__Short task__
Pick out every line in the material below that contains the word "screenshot", and copy each one. Match capital and lowercase letters exactly.

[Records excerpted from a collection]
--- START ---

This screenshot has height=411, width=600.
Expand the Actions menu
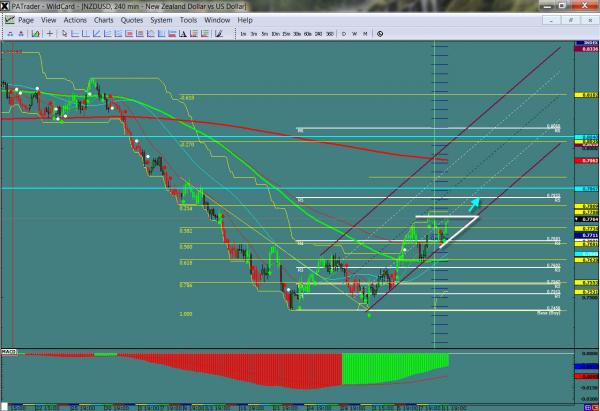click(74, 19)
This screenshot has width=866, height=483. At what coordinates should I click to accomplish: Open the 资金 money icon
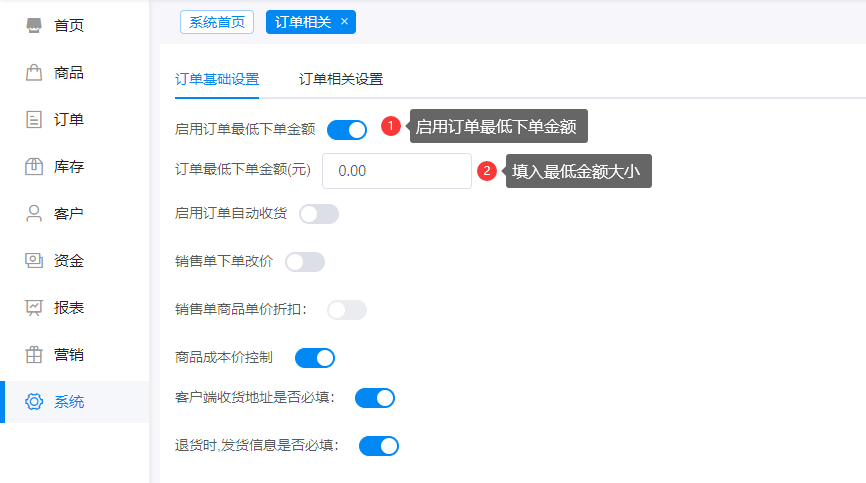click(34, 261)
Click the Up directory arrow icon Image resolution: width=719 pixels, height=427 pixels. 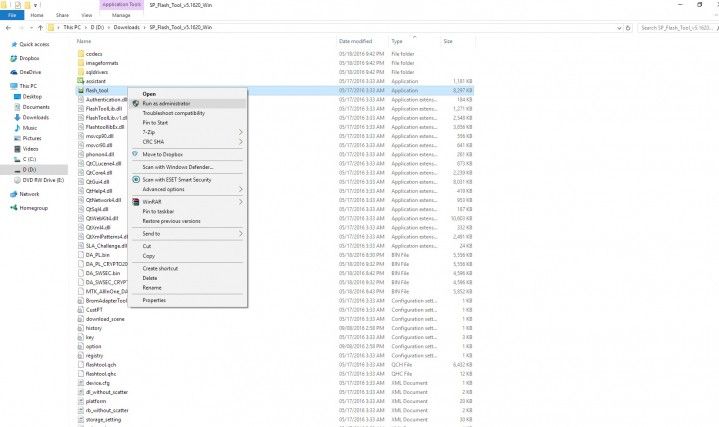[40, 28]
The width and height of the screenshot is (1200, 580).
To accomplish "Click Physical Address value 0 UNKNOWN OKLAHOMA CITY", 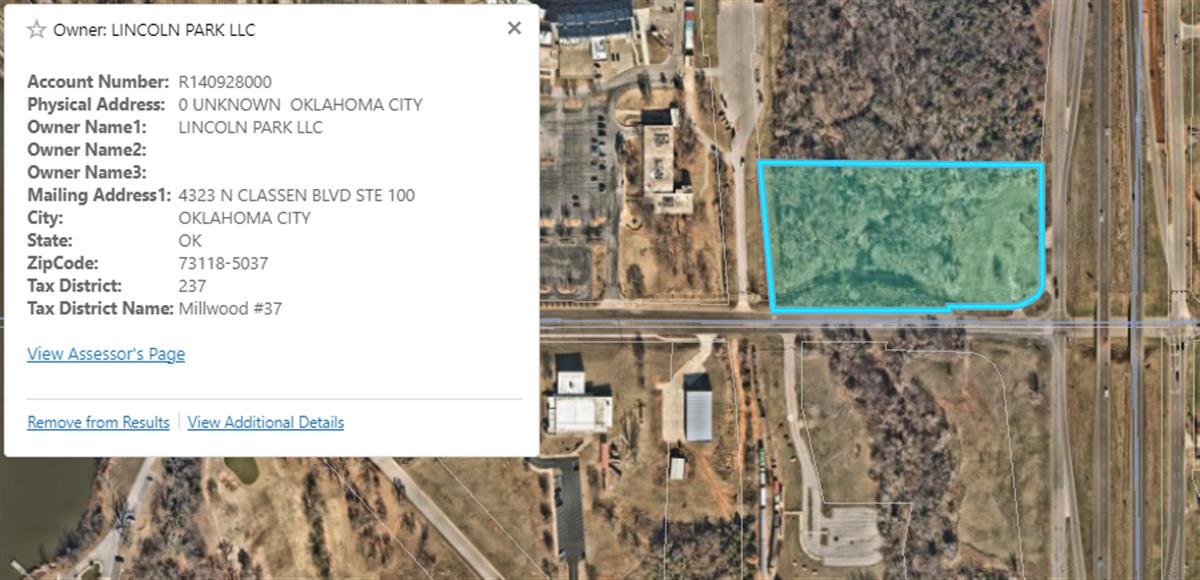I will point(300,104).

--- END ---

__Finished task__
This screenshot has height=411, width=600.
This screenshot has width=866, height=483. At what coordinates should I click to accomplish: Open the 资金 money icon
The width and height of the screenshot is (1200, 580).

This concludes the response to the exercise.